Bericht: Irans Militär trifft Vorbereitungen
Israel kann erklärtermassen fest mit der Unterstützung der USA und anderer Verbündeter rechnen, wenn es darum geht, Raketen, Marschflugkörper und Drohnen abzufangen. So war es bereits Mitte April beim ersten direkten Angriff Irans auf Israel. Die meisten der mehr als 300 Geschosse konnte Israel damals aus eigener Kraft und mithilfe der USA und anderer Verbündeter abfangen. Wie das US-Nachrichtenportal «Axios» unter Berufung auf israelische und US-Beamte berichtete, hat der Iran nun ähnliche Vorbereitungen für seine Raketen- und Drohneneinheiten getroffen wie vor dem Angriff auf Israel im April.
«Es ist schwierig, zum jetzigen Zeitpunkt zu sagen, wie ein Angriff des Irans und seiner Stellvertreter aussehen könnte», sagte Kirby. «Aber wir müssen auf eine mögliche Reihe von Angriffen vorbereitet sein, die erheblich sein könnten.» US-Verteidigungsminister Lloyd Austin hatte bereits die Verlegung des mit einem Atomantrieb ausgestatteten U-Boots «USS Georgia» befohlen, zudem sollen der Flugzeugträger «USS Abraham Lincoln» und seine Begleitschiffe ihre Fahrt in die Region beschleunigen, wie das Pentagon am Montag mitteilte. Der Flugzeugträger mit seinen modernen Kampfjets vom Typ F-35 ergänze den bereits vor Ort stationierten Flugzeugträger «USS Theodore Roosevelt».
USA und Israel stellen sich auf möglichen Angriff ein
Israels Streitkräfte sind seit Tagen in höchster Alarmbereitschaft. Generalstabschef Herzi Halevi betonte nach einem Treffen mit ranghohen Militärs, die Armee bereite sich damit auf Offensiv- und Defensivmassnahmen vor. «Wir befinden uns in den Tagen der Wachsamkeit und der Bereitschaft, die Bedrohungen aus Teheran und Beirut können sich materialisieren, und es ist wichtig, allen zu erklären, dass Bereitschaft, Vorbereitung und Wachsamkeit keine Synonyme für Angst und Panik sind», sagte Verteidigungsminister Joav Galant der «Times of Israel» zufolge.
Unterdessen gab ein Sprecher der Hamas an, dass zwei Mitglieder ihres militärischen Flügels eine israelische Geisel getötet hätten. Zwei weitere Geiseln seien verletzt worden, teilte Abu Obaida mit, der den Al-Kassam-Brigaden zugerechnet wird. Die Taten seien «eine Reaktion auf die israelischen Verbrechen gegen das palästinensische Volk im Gazastreifen». Das israelische Militär teilte dazu mit, es könne die Angaben derzeit weder bestätigen noch widerlegen. Die Mitteilung Obaidas werde geprüft.

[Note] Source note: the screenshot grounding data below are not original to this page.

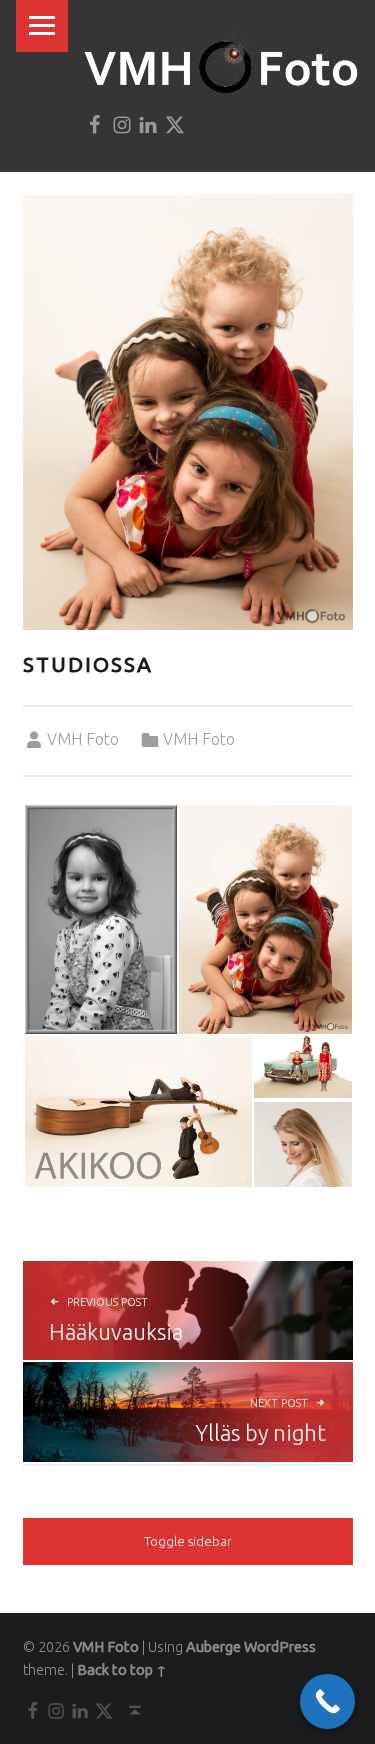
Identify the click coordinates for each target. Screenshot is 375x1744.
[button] (100, 919)
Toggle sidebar (188, 1541)
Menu (42, 26)
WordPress (280, 1647)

Die Hamas und andere Terroristen aus dem Gazastreifen hatten am 7. Oktober vergangenen Jahres den Süden Israels überfallen, mehr als 1.200 Menschen getötet und weitere 250 als Geiseln verschleppt. Das beispiellose Massaker löste den Gaza-Krieg aus. Während einer kurzen Waffenruhe kamen mehr als 100 Geiseln frei, unter ihnen vor allem Frauen und ältere Menschen. Die Freigelassenen berichteten von unmenschlichen Bedingungen, Entbehrungen, Gewalttaten und psychologischem Terror.
Die Hamas hat nach israelischer Zählung noch 115 Geiseln in ihrer Gewalt, von denen Israel 41 für tot erklärt hat. Überdies dürften weitere Geiseln, deren Schicksal unbekannt ist, nicht mehr leben.